Kesampingkan itu, jika Ibu mengetahui bahwa akulah penyebab Kakak yang menjadi mesum, aku tidak tahu akhir apa yang akan aku dapat.
Menyesuaikan hati dan mencoba memasang ekspresi bingung di wajahku. Tiba-tiba aku merasakan tatapan tajam yang diarahkan padaku, mencoba melihat sumbernya aku langsung mengutuk dalam hati.
Sialan. Dari semua orang kenapa harus dia. Melihat ke arah Sylvia, aku menyadari bahwa dia sedang menatapku dengan tajam. Menahan kegugupanku, aku berpura-pura tidak tahu dan berdoa dalam-dalam bahwa dia tidak menyadarinya.

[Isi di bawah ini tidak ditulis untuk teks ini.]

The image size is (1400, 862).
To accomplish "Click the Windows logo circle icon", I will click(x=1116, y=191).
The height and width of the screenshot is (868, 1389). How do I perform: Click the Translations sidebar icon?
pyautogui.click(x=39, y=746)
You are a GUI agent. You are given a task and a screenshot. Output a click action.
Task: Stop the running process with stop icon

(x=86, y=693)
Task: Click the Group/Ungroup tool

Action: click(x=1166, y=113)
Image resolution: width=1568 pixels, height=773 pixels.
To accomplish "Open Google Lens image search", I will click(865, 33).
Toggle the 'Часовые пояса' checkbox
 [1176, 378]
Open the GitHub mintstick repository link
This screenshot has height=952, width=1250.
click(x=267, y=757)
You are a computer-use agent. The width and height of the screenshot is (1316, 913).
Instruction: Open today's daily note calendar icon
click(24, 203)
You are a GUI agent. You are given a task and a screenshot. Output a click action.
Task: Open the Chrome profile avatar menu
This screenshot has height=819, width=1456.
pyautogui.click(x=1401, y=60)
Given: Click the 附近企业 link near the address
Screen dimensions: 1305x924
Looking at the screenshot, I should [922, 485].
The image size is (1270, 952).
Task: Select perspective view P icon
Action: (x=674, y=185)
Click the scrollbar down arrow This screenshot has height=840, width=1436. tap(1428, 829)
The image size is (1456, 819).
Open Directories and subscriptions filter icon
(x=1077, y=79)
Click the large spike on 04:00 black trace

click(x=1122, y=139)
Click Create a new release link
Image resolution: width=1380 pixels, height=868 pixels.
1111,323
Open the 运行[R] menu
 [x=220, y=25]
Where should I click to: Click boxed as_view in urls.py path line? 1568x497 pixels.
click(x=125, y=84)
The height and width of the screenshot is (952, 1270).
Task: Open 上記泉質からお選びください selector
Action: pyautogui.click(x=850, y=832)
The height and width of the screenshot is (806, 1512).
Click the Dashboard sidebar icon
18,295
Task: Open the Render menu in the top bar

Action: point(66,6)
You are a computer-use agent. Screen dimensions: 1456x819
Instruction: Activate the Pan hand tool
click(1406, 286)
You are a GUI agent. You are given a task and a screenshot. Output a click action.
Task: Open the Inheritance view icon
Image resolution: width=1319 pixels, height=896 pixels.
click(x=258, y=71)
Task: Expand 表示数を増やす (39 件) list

"Karena itu Ibu berharap agar kamu tidak berakhir seperti kedua Kakakmu, jadi ibu berpikir jika keduanya memiliki pelayan yang menemani dan mengawasi mereka lebih awal mereka tidak akan berakhir seperti itu." Sarah segera melupakan kesuramannya dan menatap anak bungsunya dengan tatapan lembut.
Merengut tidak mau, aku menatap ke bawah dan mulai bergumam pelan. "Tapi bukankah masih ada Sebastian dan William."
Mendengus pelan, Sarah berkata. "Hmph. Bagaimana mungkin Ibu membiarkan kakek tua sepertinya menemanimu. Bukankah mereka akan berpikir Keluarga Lloyd hanya memiliki orang tua."
Melirik ke arah orang tua itu, aku melihat dia mulai terbatuk-batuk. Menatapnya dengan kasihan, aku mengalihkan pandanganku.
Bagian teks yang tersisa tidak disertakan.